## Entries shown
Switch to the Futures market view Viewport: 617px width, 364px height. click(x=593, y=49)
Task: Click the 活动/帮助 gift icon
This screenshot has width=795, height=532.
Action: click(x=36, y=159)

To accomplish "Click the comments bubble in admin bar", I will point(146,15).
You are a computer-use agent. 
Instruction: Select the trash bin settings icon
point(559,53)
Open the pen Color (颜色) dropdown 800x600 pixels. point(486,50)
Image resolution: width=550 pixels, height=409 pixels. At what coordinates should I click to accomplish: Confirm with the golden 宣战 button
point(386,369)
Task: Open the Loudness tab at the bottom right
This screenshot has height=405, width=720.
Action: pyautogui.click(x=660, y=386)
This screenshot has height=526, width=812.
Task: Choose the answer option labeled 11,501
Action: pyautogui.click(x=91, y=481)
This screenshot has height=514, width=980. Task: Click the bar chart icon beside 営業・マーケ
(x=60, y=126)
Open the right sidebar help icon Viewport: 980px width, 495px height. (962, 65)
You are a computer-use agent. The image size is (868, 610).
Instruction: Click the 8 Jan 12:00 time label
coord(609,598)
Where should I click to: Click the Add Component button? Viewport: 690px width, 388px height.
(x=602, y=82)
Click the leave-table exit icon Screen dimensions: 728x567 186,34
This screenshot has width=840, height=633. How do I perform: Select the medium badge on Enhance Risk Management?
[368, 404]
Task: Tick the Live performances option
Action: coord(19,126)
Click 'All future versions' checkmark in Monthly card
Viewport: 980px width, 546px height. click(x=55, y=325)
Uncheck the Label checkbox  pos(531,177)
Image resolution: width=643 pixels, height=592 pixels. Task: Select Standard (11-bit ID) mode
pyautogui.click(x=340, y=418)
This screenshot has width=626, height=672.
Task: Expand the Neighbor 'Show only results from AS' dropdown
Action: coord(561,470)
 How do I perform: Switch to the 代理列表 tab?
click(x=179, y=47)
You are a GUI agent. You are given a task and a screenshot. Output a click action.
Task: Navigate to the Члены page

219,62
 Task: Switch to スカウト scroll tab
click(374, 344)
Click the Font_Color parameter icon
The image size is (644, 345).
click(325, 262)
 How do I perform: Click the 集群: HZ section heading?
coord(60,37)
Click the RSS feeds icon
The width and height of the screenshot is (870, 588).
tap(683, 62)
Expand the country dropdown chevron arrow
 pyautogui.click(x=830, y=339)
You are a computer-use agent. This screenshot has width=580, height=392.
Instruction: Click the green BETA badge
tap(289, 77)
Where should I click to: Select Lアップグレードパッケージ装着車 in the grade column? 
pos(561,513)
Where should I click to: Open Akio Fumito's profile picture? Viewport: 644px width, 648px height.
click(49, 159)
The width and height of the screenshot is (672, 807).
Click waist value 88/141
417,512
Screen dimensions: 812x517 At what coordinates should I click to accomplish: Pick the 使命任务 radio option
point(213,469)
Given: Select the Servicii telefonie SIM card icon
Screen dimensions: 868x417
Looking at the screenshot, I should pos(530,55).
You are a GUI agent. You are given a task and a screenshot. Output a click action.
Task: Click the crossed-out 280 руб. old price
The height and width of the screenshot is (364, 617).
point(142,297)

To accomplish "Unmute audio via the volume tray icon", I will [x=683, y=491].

## Problem
Review the entries above and return every line where "right" appears.

## Solution for this task
Task: Open the Loudness tab at the bottom right
Open the right sidebar help icon Viewport: 980px width, 495px height. (962, 65)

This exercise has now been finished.